● DATASET

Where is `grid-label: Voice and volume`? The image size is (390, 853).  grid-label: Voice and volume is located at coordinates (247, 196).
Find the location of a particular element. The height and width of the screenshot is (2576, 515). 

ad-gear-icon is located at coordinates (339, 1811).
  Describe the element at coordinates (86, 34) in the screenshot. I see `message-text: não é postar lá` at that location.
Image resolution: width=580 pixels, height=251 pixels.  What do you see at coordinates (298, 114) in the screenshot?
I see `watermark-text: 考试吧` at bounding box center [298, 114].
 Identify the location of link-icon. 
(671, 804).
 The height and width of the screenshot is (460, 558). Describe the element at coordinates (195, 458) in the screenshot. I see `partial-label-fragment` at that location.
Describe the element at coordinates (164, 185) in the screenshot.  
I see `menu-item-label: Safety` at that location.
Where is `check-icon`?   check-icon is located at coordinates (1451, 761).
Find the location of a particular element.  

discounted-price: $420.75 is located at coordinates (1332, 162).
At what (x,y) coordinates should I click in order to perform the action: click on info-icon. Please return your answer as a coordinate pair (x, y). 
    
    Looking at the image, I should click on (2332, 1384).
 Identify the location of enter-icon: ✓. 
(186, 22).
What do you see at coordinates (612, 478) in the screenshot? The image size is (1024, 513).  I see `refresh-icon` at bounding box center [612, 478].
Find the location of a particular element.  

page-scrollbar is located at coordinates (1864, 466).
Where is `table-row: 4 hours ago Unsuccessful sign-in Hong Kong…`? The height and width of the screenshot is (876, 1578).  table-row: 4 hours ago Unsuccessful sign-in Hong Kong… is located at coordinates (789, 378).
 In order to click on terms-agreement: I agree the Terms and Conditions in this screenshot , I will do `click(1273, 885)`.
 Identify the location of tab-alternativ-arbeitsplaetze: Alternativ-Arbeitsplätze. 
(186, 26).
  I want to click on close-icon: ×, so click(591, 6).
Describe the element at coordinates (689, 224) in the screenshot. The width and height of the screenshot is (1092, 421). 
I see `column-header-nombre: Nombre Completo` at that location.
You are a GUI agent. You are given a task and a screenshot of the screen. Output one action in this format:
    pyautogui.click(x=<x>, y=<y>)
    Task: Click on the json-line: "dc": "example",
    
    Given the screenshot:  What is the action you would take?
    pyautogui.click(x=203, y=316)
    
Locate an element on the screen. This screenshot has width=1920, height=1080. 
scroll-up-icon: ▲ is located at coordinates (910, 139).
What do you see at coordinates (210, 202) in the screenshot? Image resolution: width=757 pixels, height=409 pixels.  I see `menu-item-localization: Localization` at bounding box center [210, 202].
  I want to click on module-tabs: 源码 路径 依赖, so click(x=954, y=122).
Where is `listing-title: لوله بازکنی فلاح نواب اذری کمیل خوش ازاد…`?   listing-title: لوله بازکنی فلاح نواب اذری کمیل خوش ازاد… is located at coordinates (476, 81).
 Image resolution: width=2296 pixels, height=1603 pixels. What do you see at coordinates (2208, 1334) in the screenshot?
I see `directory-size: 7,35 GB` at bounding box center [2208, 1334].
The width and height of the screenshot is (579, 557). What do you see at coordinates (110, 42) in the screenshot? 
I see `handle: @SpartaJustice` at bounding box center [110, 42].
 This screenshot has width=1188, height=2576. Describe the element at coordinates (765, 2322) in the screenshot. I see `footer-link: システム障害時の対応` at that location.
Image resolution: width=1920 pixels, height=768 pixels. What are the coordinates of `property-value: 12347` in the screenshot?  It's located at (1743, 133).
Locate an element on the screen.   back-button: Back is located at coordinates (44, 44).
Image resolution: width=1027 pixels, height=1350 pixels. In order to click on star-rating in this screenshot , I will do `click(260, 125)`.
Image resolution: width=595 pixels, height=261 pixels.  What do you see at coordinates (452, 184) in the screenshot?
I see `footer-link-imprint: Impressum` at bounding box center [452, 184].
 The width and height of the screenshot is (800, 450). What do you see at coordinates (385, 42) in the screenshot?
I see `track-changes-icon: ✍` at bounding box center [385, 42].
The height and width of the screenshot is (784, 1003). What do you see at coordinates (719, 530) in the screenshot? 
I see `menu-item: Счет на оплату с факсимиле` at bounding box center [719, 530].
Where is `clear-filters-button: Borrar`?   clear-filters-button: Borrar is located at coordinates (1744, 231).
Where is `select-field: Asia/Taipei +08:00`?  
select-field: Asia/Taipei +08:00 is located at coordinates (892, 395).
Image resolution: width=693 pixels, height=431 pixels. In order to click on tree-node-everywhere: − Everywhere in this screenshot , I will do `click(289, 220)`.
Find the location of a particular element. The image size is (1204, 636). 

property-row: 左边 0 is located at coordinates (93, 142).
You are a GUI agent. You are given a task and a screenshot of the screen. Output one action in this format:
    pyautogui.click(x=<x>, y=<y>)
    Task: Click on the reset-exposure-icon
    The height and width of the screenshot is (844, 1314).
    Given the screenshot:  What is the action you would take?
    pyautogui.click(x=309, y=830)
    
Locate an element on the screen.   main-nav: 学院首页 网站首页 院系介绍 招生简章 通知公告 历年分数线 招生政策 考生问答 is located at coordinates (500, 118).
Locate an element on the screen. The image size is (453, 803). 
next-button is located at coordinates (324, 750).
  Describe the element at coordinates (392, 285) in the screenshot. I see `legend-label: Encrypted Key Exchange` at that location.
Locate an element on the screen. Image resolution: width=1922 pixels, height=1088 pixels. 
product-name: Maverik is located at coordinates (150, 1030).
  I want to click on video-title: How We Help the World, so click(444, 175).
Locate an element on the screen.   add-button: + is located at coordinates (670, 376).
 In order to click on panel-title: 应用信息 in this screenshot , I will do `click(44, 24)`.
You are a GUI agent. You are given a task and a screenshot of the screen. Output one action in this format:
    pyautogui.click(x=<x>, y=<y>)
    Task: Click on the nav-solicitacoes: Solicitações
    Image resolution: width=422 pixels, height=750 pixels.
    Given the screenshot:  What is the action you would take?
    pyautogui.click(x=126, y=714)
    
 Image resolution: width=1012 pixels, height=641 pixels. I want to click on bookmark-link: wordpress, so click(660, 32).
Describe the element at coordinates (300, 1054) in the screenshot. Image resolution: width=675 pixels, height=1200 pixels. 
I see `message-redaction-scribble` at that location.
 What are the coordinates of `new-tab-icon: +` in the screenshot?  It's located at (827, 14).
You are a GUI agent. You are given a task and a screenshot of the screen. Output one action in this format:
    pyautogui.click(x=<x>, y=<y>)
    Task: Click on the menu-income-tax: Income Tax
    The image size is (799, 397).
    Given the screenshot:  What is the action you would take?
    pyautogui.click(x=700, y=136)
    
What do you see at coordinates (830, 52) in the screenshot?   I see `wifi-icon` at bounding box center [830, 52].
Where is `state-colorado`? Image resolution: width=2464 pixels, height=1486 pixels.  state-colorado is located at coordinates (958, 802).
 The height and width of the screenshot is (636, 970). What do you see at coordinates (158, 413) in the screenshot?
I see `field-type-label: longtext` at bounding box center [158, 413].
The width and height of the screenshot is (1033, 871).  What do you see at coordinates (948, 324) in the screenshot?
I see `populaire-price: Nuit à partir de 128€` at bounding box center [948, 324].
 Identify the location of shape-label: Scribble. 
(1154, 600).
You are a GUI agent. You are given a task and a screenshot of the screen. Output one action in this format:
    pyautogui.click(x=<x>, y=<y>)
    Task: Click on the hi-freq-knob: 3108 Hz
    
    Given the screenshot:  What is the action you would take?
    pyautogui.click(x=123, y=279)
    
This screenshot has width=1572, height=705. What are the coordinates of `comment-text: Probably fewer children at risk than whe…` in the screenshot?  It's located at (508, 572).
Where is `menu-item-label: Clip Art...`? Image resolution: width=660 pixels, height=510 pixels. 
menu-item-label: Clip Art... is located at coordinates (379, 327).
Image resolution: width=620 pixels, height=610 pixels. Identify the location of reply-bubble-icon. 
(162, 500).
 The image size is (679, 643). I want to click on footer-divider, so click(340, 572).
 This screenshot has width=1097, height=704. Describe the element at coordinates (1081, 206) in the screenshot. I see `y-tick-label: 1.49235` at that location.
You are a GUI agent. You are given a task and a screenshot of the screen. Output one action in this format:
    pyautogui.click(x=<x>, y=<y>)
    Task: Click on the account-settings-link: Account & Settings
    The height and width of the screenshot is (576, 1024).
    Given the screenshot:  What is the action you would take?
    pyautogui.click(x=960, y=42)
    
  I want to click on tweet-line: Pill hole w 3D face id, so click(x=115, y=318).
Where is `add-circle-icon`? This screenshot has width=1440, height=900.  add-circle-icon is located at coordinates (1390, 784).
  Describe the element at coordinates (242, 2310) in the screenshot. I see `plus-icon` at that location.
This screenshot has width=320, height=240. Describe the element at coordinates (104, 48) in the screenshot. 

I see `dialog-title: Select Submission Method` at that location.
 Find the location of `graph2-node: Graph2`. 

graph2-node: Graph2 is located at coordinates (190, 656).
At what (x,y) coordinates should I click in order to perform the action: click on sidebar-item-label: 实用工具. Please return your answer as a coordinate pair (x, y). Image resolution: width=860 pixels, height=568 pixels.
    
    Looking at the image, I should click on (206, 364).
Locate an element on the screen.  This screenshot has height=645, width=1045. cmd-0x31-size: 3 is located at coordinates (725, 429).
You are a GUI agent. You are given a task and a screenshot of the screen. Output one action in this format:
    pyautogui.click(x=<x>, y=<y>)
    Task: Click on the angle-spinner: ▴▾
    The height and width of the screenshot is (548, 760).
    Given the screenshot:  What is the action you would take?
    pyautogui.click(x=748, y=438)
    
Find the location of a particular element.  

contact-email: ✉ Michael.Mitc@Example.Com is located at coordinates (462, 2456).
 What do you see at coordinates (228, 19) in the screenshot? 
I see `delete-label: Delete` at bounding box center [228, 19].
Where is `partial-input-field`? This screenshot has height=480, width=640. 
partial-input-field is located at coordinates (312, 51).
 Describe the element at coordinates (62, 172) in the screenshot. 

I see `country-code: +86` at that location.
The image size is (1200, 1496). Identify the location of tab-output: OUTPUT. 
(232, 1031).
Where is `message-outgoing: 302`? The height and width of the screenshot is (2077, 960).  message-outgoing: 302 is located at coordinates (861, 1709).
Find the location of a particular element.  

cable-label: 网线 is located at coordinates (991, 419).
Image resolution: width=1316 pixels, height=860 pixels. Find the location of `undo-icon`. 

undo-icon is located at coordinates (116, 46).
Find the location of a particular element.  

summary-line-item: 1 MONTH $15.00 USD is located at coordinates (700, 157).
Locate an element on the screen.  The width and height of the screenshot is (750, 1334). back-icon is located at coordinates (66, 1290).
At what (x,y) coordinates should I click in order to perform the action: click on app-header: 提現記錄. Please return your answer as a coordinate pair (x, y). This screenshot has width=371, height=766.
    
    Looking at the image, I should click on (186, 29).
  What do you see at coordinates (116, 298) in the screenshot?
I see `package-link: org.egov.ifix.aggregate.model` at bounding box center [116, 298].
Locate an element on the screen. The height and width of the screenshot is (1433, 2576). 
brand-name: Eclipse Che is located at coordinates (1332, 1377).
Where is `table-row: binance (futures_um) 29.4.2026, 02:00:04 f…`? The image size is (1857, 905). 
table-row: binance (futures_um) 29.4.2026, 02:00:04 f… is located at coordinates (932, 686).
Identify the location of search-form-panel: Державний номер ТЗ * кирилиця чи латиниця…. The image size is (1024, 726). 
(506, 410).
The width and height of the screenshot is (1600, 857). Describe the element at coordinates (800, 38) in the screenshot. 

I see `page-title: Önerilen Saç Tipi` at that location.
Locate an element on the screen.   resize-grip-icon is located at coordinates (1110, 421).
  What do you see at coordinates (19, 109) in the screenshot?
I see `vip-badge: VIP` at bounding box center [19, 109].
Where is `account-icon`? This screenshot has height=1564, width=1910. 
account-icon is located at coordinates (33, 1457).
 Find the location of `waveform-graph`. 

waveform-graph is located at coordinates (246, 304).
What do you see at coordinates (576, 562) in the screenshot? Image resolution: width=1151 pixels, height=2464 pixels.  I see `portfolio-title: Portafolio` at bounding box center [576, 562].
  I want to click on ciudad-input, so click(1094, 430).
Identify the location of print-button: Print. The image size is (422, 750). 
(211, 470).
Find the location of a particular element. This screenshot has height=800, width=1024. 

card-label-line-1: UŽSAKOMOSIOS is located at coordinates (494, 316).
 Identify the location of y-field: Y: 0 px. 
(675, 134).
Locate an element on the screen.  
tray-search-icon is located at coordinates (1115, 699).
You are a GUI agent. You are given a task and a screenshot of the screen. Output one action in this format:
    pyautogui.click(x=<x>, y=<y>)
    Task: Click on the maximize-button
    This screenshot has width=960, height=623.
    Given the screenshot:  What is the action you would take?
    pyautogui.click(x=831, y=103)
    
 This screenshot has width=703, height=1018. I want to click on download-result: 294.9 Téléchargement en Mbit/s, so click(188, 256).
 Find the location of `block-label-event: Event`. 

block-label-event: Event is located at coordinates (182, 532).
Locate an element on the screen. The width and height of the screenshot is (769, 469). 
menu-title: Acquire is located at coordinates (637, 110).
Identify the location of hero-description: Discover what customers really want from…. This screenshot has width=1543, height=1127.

● TASK PROMPT
Repeat the listing lines between the line holding "What do you see at coordinates (210, 202)" and the line holding "center [2208, 1334].", inclusive.

● REPLY TO THE TASK
What do you see at coordinates (210, 202) in the screenshot? Image resolution: width=757 pixels, height=409 pixels.  I see `menu-item-localization: Localization` at bounding box center [210, 202].
  I want to click on module-tabs: 源码 路径 依赖, so click(x=954, y=122).
Where is `listing-title: لوله بازکنی فلاح نواب اذری کمیل خوش ازاد…`?   listing-title: لوله بازکنی فلاح نواب اذری کمیل خوش ازاد… is located at coordinates (476, 81).
 Image resolution: width=2296 pixels, height=1603 pixels. What do you see at coordinates (2208, 1334) in the screenshot?
I see `directory-size: 7,35 GB` at bounding box center [2208, 1334].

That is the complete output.